Introduction
Lynch syndrome (LS) is the most common hereditary colorectal cancer (CRC) syndrome, caused by germline mutations in DNA mismatch repair genes (MLH1, MSH2, MSH6, PMS2, EPCAM). Individuals with LS have a markedly increased lifetime risk of CRC and frequently develop metachronous colorectal cancer after treatment of the first tumor. Surgical strategy—segmental (partial) colectomy vs extended colectomy—is therefore a critical decision that must balance cancer prevention with postoperative quality of life.
Summary
This multicenter cohort study from the German Consortium for Familial Intestinal Cancer analysed 852 patients with Lynch syndrome who underwent surgery for primary CRC to determine risk factors for metachronous CRC.
Over a median follow-up of 7.9 years, 21.1% of patients developed a second colorectal cancer.
Key findings included:
Partial colectomy showed a trend toward a higher risk of metachronous CRC compared with extended colectomy in high-risk LS carriers (HR 3.78; borderline significance).

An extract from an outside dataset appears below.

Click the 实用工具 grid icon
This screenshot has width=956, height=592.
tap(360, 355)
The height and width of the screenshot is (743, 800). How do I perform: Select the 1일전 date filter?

Male sex significantly increased risk (HR 2.16).
Older age at first CRC diagnosis modestly increased risk (HR 1.03 per year).
Left-sided primary tumors were associated with higher metachronous risk (HR 1.53).
Surveillance colonoscopy adherence did not significantly reduce risk in this analysis.
Key Message
Metachronous CRC remains common in Lynch syndrome despite surveillance. Risk varies according to sex, age, tumor location, and possibly extent of surgery, supporting a personalized surgical strategy rather than a uniform recommendation for extended colectomy in all patients.